ACTIVITY – Return only what lies between the first line of the entries and the line containing "The height and width of the screenshot is (385, 893).", both lines included.

Source records –
▼▼▼

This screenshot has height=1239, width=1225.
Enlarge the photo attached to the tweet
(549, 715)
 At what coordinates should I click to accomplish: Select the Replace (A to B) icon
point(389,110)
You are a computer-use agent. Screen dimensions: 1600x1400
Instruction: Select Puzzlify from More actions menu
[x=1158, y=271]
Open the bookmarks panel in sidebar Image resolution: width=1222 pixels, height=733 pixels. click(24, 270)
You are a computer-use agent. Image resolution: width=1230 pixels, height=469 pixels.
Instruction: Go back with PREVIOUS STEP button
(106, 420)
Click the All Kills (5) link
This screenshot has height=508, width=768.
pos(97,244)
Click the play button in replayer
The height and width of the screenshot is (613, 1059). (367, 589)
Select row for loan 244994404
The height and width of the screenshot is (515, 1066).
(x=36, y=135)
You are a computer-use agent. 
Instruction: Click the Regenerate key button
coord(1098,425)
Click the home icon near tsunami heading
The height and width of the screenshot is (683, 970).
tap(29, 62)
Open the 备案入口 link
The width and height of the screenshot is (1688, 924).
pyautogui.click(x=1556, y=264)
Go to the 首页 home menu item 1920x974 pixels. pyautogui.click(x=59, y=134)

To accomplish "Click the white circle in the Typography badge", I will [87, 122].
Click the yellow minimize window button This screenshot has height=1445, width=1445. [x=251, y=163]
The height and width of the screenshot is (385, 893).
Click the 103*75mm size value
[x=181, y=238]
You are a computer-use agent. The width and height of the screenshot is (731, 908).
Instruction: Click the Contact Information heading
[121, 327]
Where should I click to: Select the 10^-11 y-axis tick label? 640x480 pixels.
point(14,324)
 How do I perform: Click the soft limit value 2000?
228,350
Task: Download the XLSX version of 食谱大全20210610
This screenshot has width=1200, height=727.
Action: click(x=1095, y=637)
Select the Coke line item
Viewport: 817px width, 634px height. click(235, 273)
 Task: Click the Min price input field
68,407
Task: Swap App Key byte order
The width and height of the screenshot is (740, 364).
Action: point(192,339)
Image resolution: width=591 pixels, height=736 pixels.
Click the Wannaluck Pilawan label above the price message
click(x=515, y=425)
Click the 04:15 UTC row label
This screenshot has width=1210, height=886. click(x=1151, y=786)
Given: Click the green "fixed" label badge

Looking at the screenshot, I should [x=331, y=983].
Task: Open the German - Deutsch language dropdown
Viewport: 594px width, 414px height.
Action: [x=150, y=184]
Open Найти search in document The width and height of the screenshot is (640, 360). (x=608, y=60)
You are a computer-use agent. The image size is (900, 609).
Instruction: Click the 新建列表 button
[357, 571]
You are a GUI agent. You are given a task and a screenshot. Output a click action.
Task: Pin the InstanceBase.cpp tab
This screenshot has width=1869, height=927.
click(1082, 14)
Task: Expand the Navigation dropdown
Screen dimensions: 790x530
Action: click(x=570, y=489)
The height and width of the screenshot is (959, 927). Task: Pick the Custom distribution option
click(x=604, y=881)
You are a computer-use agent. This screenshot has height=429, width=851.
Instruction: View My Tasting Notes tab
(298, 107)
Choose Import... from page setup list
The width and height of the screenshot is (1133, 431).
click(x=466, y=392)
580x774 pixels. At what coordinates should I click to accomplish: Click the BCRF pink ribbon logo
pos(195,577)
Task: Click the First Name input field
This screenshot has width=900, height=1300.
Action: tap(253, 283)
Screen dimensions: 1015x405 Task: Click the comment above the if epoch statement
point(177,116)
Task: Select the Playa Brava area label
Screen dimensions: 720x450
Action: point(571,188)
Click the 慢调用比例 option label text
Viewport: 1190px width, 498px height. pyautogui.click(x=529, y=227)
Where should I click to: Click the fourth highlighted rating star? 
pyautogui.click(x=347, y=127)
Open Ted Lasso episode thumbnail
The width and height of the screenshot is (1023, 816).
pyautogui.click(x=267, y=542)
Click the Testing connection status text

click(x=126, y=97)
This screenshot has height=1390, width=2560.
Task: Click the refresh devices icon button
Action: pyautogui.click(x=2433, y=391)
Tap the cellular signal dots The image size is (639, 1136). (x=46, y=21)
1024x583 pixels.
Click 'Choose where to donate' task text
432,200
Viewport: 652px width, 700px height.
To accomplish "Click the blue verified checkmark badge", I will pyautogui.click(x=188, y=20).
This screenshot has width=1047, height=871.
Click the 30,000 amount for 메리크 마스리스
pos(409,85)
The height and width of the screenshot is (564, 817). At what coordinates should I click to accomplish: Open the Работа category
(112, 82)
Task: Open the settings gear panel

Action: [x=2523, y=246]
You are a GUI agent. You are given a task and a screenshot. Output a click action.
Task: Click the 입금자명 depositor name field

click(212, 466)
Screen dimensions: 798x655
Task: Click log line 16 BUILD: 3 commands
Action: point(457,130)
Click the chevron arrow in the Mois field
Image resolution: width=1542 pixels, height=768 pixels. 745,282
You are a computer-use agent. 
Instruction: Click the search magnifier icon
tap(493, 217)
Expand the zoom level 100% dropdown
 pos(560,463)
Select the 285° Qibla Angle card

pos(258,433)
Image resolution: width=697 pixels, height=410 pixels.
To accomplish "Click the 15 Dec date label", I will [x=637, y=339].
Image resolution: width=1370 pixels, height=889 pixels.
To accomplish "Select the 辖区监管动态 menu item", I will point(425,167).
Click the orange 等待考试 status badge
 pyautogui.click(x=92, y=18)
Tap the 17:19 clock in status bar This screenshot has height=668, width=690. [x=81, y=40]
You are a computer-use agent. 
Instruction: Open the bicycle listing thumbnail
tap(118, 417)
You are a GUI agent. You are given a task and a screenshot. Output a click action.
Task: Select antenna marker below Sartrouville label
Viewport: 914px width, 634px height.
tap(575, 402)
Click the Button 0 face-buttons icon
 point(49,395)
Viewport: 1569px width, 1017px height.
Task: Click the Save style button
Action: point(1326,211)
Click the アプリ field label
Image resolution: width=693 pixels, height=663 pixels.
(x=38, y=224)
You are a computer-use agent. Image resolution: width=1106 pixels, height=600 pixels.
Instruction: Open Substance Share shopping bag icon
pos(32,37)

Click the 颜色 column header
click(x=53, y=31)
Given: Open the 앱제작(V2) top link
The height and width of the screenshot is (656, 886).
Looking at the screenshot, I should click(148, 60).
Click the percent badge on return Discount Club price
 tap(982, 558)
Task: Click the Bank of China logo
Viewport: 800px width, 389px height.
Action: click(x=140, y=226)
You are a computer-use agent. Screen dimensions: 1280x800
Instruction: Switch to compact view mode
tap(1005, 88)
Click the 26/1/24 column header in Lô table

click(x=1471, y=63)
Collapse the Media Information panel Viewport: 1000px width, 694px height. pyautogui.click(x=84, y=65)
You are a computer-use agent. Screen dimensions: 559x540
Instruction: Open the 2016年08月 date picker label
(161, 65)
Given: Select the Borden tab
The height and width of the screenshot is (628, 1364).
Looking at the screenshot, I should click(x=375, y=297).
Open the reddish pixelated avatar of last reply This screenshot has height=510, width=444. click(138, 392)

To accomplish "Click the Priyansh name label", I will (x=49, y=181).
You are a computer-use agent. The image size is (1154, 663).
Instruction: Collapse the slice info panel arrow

▲▲▲

EXERCISE OUTPUT –
This screenshot has height=1239, width=1225.
Enlarge the photo attached to the tweet
(549, 715)
 At what coordinates should I click to accomplish: Select the Replace (A to B) icon
point(389,110)
You are a computer-use agent. Screen dimensions: 1600x1400
Instruction: Select Puzzlify from More actions menu
[x=1158, y=271]
Open the bookmarks panel in sidebar Image resolution: width=1222 pixels, height=733 pixels. click(24, 270)
You are a computer-use agent. Image resolution: width=1230 pixels, height=469 pixels.
Instruction: Go back with PREVIOUS STEP button
(106, 420)
Click the All Kills (5) link
This screenshot has height=508, width=768.
pos(97,244)
Click the play button in replayer
The height and width of the screenshot is (613, 1059). (367, 589)
Select row for loan 244994404
The height and width of the screenshot is (515, 1066).
(x=36, y=135)
You are a computer-use agent. 
Instruction: Click the Regenerate key button
coord(1098,425)
Click the home icon near tsunami heading
The height and width of the screenshot is (683, 970).
tap(29, 62)
Open the 备案入口 link
The width and height of the screenshot is (1688, 924).
pyautogui.click(x=1556, y=264)
Go to the 首页 home menu item 1920x974 pixels. pyautogui.click(x=59, y=134)

To accomplish "Click the white circle in the Typography badge", I will [87, 122].
Click the yellow minimize window button This screenshot has height=1445, width=1445. [x=251, y=163]
The height and width of the screenshot is (385, 893).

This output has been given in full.